Starting with the line that has "Image resolution: width=379" in the records below and ending with the line that has "Task: Click the", output those lines exactly and nothing more; omit the pictures.

(Dataset records)
------------------------------------------------

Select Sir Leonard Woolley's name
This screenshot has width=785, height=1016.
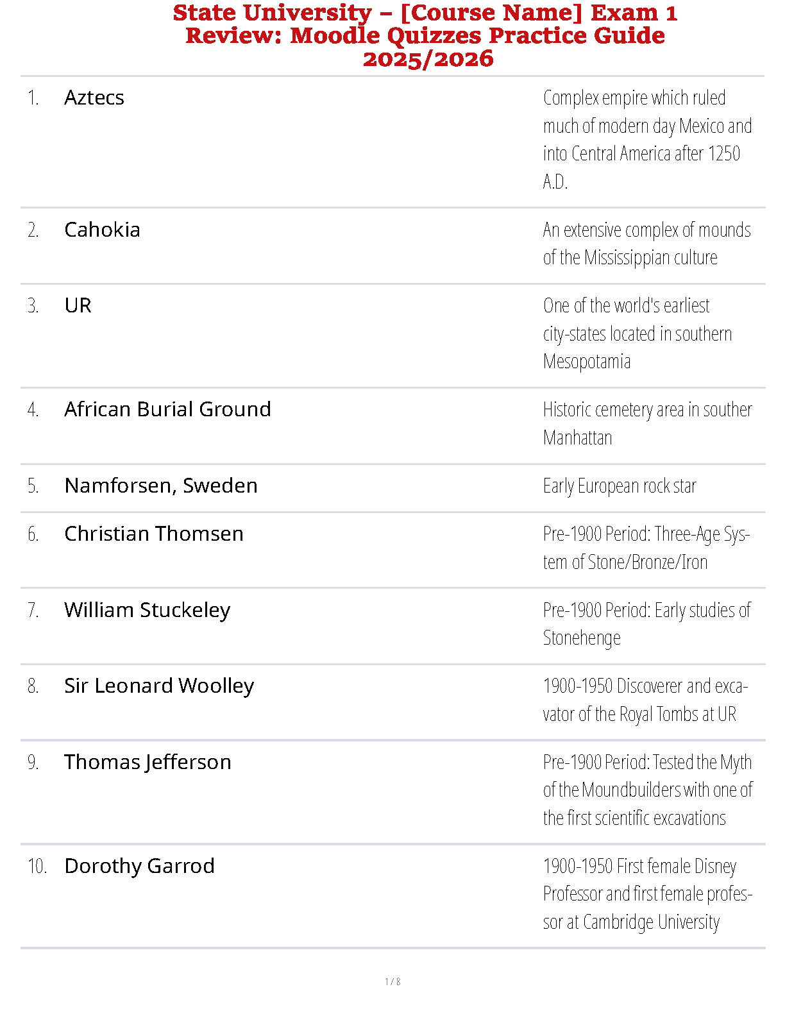(159, 686)
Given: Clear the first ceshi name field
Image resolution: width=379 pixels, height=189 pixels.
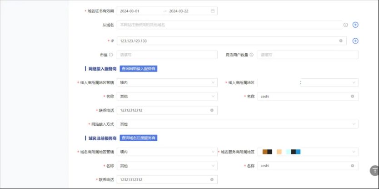Looking at the screenshot, I should (x=352, y=96).
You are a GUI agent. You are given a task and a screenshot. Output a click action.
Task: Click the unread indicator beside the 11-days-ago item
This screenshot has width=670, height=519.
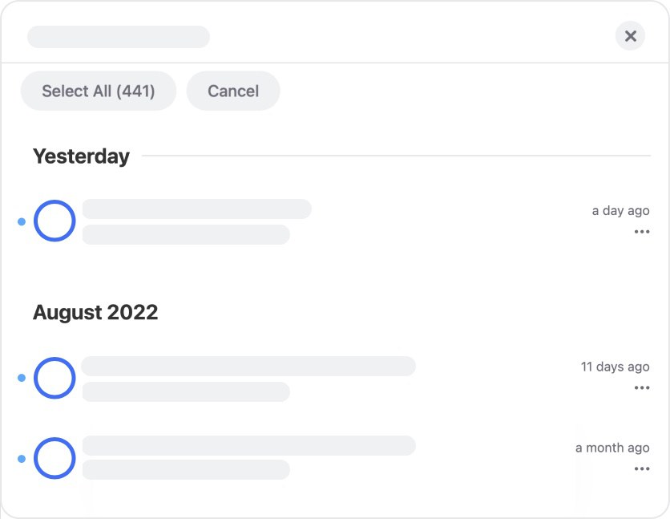(21, 378)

------------------------------------------------

Task answer
Image resolution: width=379 pixels, height=189 pixels.
Looking at the screenshot, I should (x=352, y=96).
You are a GUI agent. You are given a task and a screenshot. Output a click action.
Task: Click the unread indicator beside the 11-days-ago item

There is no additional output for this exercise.